Poi aggiunge che, comunque, accedendo alla tesi attorea di aver provato il nesso di causalità con la cosa, per essere scivolata sul ghiaccio presente sulla rampa di accesso alla banca, la causa dell’evento va individuata nella disattenzione senza la quale la caduta non si sarebbe verificata, cosi risultando lo stato della cosa mera occasione dell’evento; stato della cosa tutt’altro che imprevedibile in periodo invernale, oltre che visibile, atteso che proprio la presenza del sale non poteva non richiamare l’attenzione della danneggiata e richiederle quella cautela esigibile da qualunque utente, quale ad esempio affrontare la rampa in modo da potersi tenere al corrimano presente.
2. Con il primo motivo di ricorso si deduce la violazione dell’art. 2051 cod. civ.
Il motivo va rigettato con le precisazioni che seguono.
I principi che disciplinano la responsabilità da cosa in custodia possono così riassumersi: la responsabilità per i danni cagionati da cose in custodia prevista dall’art. 2051 c.c., prescinde dall’accertamento del carattere colposo dell’attività o del comportamento del custode e ha natura oggettiva, necessitando, per la sua configurabilità, il mero rapporto eziologico tra cosa ed evento; tale responsabilità sussiste in relazione a tutti i danni da essa cagionati, sia per la sua intrinseca natura, sia per l’insorgenza in essa di agenti dannosi, essendo esclusa solo dal caso fortuito, che può essere rappresentato – con effetto liberatorio – anche dal fatto del danneggiato, avente un’efficacia  causale tale da interrompere del tutto il nesso eziologico tra la cosa e l’evento dannoso (ex  multiis, Cass. 7 aprile 2010 n. 8229, Cass. 5 dicembre 2008 n. 28811);
Quando sia applicabile l’art. 2051 c.c., il danneggiato ha il solo onere di provare l’esistenza di un valido nesso causale tra la cosa ed il danno, mentre il custode ha l’onere di provare che il danno non è stato causato dalla cosa, ma dal caso fortuito, cioè dall’evento imprevedibile, il fatto del terzo, il fatto dello stesso danneggiato.
Nella specie, è pacifico che la banca convenuta sia effettivamente custode della cosa, trattandosi della rampa di accesso agli uffici.

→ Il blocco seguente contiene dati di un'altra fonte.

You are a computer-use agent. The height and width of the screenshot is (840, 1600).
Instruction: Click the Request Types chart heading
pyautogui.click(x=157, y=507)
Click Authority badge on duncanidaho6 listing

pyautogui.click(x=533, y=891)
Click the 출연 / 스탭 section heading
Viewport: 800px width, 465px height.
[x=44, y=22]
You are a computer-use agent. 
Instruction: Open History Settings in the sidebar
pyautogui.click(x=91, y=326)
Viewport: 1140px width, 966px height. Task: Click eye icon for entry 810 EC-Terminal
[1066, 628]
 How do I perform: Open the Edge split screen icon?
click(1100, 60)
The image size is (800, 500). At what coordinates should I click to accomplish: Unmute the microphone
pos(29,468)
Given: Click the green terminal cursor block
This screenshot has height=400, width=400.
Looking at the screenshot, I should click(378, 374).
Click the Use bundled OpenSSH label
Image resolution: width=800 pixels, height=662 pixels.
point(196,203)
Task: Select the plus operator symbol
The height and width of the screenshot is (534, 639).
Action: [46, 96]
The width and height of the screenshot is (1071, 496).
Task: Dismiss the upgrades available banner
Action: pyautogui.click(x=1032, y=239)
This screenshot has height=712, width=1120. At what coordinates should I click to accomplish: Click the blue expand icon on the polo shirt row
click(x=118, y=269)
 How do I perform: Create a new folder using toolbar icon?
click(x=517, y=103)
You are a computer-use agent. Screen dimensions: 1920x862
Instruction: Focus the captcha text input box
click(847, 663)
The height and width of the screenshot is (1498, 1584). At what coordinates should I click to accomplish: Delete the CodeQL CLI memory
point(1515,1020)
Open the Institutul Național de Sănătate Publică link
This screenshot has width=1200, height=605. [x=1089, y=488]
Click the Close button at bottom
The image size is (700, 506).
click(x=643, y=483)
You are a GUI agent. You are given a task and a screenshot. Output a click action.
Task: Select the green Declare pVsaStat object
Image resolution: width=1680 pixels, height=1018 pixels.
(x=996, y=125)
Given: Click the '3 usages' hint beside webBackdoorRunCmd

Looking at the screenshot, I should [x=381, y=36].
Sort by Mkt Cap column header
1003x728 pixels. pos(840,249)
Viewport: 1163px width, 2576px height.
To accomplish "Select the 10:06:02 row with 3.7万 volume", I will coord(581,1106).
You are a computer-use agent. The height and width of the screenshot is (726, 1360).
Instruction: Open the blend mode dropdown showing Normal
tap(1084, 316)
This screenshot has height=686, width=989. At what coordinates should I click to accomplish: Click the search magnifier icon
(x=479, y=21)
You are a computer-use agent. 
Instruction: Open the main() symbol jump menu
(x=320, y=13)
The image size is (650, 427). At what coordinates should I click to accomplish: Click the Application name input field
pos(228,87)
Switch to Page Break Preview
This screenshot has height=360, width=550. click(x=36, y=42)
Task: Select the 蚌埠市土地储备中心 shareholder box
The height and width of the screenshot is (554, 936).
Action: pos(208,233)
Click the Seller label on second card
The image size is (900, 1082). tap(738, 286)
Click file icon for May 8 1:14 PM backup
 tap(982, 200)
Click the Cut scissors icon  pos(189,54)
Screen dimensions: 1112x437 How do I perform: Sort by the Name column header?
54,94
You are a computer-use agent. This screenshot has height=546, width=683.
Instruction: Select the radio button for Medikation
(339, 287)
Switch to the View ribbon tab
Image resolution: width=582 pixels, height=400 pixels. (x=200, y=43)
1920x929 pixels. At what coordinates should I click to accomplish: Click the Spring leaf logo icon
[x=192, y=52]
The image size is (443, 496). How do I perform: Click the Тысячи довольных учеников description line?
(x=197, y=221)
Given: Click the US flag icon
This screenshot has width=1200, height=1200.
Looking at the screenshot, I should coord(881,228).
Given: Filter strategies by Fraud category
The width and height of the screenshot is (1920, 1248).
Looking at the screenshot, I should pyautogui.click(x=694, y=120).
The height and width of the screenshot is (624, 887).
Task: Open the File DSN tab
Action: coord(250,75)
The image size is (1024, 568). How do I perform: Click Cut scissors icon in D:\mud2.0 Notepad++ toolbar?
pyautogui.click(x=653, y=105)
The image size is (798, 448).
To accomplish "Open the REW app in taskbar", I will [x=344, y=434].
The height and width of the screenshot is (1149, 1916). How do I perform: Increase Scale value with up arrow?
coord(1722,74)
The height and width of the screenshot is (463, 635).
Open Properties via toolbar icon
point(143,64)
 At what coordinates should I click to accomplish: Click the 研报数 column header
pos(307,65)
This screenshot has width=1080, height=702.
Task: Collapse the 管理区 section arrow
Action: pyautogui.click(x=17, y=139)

Pure accertato è che il danno sia stato cagionato da questa, non per essere pericolosa ex se, ma per essersi in essa innestato ab externo un agente dannoso, costituito dal ghiaccio formatosi nella nottata. Pure accertata è la presenza del sale sulla rampa, sparso dalla banca per via della presenza del ghiaccio, sale di cui la danneggiata si accorge (ritenendolo, successivamente all’accaduto, insufficiente a sciogliere il ghiaccio e nello stesso tempo nella misura da impedirle di vedere il ghiaccio sottostante), e che, indipendentemente dalla quantità, avrebbe dovuto metterla in allarme sullo stato di pericolo, così da doverle suggerire quegli accorgimenti di cautela, esigibili da qualunque utente, come quello di utilizzare la rampa dal punto in cui avrebbe potuto usare il corrimano. Allora, avendo sicuramente visto il sale sparso, il comportamento della danneggiata che accede alla rampa da un punto in cui erano distanti sia il corrimano di destra che di sinistra, integra quel fatto imprevedibile per il custode, che legittimamente può fare affidamento su comportamenti esigibili dagli utenti; fatto idoneo a interrompere il nesso causale tra la cosa e l’evento.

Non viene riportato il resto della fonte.